LANDMARKS: NATURE, ART, SCHOOLS

Week 8 – 17 New Participants

Total Landmark Participants: 145

Location: Ardee Library

Participant Feedback:

“Very well organised, and the children really enjoyed such simple projects with wonderful results. Parents got involved and there was great bonding. Thank you, let’s hope this type of project keeps up” Preschool Teacher, Ballapousta Preschool

Lisa Lipsett a Canadian artist and environmental educator, has developed a method of painting in communion with nature that depicts the interior or feelings of natural objects. The instinct to paint spontaneously is inherent within young children. Rather than an illustrative representation of the outside features of what they see, they can easily enter into a spirit of communication to the inside of nature through paint and drawing materials. By making contact with art materials through touch, a young child’s art is both sensory and instinctive.  

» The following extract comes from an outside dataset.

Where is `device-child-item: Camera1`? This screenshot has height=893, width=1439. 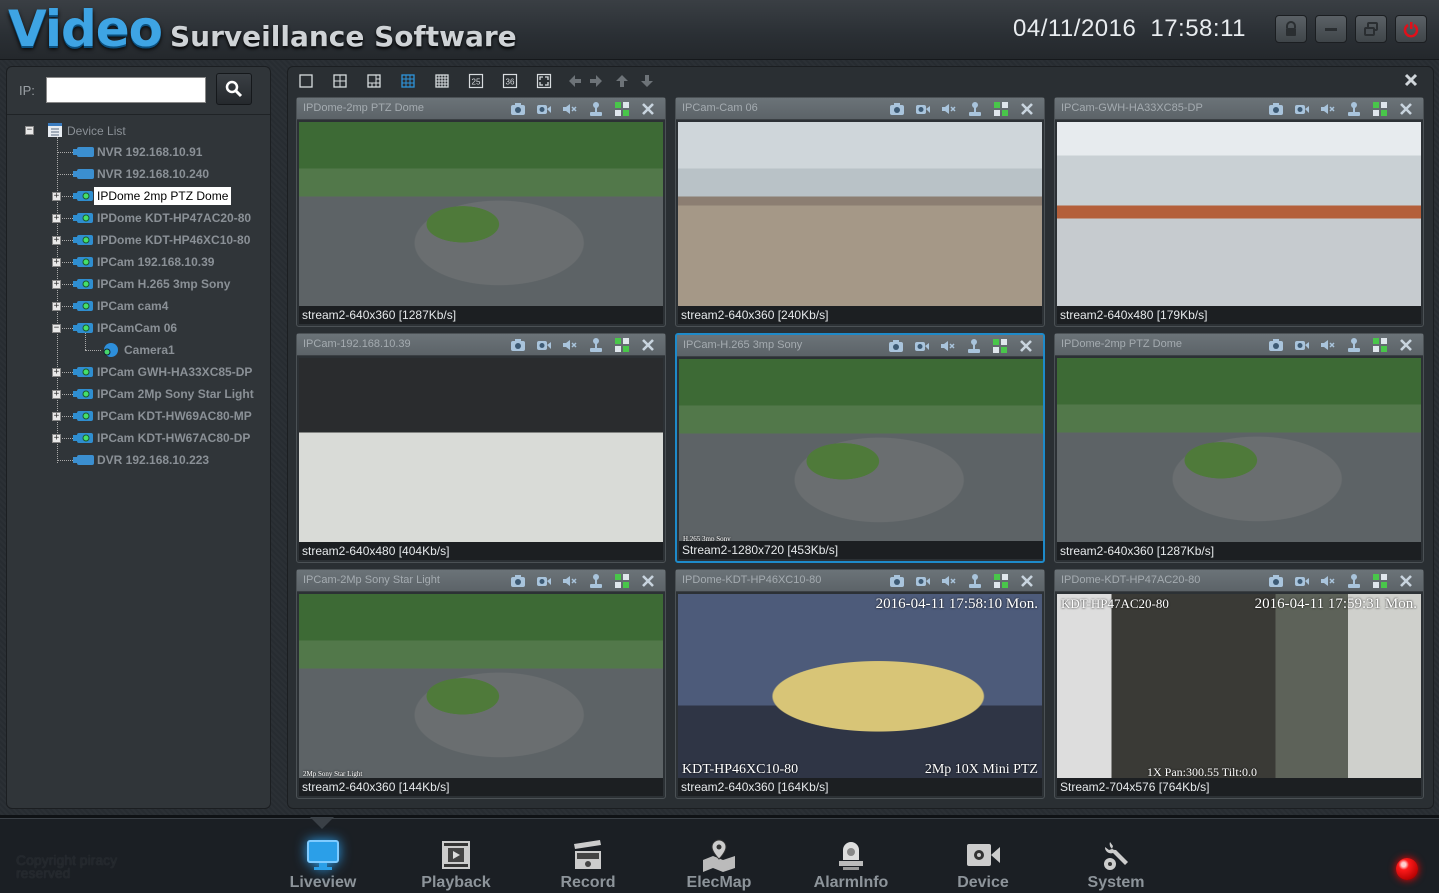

Lisa’s website http://www.creativebynature.org outlines a system for connecting with both the natural world and our sense of place within it. In essence generating an empathy for the environment, and allowing it to resonate through our art and ultimately our identity.

Watching preschool children working with their own natures through a path of art materials, is a way for parents to also be in contact with their own creativity. Creative experimentation is an instinctive way of communication, it can be expressed through art making as a rapid flow of unpredictability. By trying out different kinds of lines, textures, and colours, a child also explores space, thoughts, feelings and language. Rather than a pre-determined outcome, the art is in essence a sensory experience, a way of connecting to the world around them.

These examples of artworks were made by preschool children of Ballapousta Preschool, County Louth. They worked their way through an art studio of clay, mud, photographs, watercolour paint, and drawing materials accompanied by their parents who helped them along the way.